Aim -> Please format the items below as a two-column CSV with the columns instruction and answer, covering only everything from the line containing "Click the plus icon to add a new package" down to the line containing "coord(1325,190)", both included. Give one row per item, with its text and its answer each in one quoted field and any line breaks replaced by spaces.

Some items
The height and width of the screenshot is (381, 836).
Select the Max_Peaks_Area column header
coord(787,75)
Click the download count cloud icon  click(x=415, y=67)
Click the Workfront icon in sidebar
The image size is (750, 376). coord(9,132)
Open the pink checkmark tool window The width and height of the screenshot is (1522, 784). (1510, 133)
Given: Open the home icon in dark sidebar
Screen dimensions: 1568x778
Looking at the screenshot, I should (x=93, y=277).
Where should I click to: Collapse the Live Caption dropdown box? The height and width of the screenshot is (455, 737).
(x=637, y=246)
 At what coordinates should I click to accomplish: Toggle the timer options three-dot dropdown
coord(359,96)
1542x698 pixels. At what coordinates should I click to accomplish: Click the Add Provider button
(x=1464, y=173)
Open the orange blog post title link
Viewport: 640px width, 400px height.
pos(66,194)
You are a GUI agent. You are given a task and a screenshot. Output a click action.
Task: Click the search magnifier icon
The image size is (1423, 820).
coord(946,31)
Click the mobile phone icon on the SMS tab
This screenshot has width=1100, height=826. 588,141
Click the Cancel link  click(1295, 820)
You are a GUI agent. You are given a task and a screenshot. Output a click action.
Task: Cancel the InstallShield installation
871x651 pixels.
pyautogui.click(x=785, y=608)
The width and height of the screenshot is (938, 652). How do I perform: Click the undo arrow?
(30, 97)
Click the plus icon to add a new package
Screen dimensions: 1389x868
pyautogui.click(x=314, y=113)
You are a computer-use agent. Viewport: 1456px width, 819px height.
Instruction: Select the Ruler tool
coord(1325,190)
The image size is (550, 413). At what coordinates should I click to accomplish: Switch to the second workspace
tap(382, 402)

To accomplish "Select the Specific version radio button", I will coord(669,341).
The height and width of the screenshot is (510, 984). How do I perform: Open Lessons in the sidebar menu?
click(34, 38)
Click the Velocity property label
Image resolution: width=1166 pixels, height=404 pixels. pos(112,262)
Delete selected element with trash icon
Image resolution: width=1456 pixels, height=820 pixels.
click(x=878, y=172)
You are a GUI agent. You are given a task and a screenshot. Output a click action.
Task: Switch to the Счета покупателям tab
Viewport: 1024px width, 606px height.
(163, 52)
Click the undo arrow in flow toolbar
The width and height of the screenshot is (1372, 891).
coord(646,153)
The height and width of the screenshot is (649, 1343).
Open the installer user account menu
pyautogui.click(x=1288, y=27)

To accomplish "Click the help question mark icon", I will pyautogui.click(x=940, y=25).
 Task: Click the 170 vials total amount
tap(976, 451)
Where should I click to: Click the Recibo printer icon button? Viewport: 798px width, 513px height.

Solution to this exercise ->
instruction,answer
"Click the plus icon to add a new package Screen dimensions: 1389x868","pyautogui.click(x=314, y=113)"
"You are a computer-use agent. Viewport: 1456px width, 819px height. Instruction: Select the Ruler tool","coord(1325,190)"